[Start of section]

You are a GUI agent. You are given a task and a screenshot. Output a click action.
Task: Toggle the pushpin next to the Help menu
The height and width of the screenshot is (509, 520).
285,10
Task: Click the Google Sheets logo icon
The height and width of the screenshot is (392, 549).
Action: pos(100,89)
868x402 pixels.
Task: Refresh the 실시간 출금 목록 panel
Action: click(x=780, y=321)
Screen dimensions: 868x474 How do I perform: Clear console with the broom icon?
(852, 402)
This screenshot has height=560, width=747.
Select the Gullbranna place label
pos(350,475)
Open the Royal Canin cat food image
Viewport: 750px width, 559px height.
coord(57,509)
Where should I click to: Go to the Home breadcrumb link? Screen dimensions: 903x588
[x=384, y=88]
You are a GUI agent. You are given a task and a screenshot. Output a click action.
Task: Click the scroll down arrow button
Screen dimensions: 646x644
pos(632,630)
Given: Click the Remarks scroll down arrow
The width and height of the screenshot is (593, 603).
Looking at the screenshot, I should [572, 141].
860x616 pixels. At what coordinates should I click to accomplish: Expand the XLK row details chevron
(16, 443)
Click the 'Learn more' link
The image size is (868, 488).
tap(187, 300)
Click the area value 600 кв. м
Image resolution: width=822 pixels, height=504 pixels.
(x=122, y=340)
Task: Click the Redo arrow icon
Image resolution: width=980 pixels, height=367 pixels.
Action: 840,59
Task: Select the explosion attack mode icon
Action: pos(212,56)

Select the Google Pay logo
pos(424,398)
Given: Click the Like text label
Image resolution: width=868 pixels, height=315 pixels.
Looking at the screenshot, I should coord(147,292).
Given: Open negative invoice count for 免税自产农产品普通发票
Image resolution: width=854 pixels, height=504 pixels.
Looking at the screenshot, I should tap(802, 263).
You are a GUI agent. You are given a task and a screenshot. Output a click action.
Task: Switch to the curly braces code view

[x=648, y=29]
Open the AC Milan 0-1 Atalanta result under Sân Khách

[End of section]

▸ About this task:
In the listing above, find the line that contains "Click the 'Learn more' link". Write it out exactly, along with each line after it up to and including the last.

▸ Answer box:
Click the 'Learn more' link
The image size is (868, 488).
tap(187, 300)
Click the area value 600 кв. м
Image resolution: width=822 pixels, height=504 pixels.
(x=122, y=340)
Task: Click the Redo arrow icon
Image resolution: width=980 pixels, height=367 pixels.
Action: 840,59
Task: Select the explosion attack mode icon
Action: pos(212,56)

Select the Google Pay logo
pos(424,398)
Given: Click the Like text label
Image resolution: width=868 pixels, height=315 pixels.
Looking at the screenshot, I should coord(147,292).
Given: Open negative invoice count for 免税自产农产品普通发票
Image resolution: width=854 pixels, height=504 pixels.
Looking at the screenshot, I should tap(802, 263).
You are a GUI agent. You are given a task and a screenshot. Output a click action.
Task: Switch to the curly braces code view

[x=648, y=29]
Open the AC Milan 0-1 Atalanta result under Sân Khách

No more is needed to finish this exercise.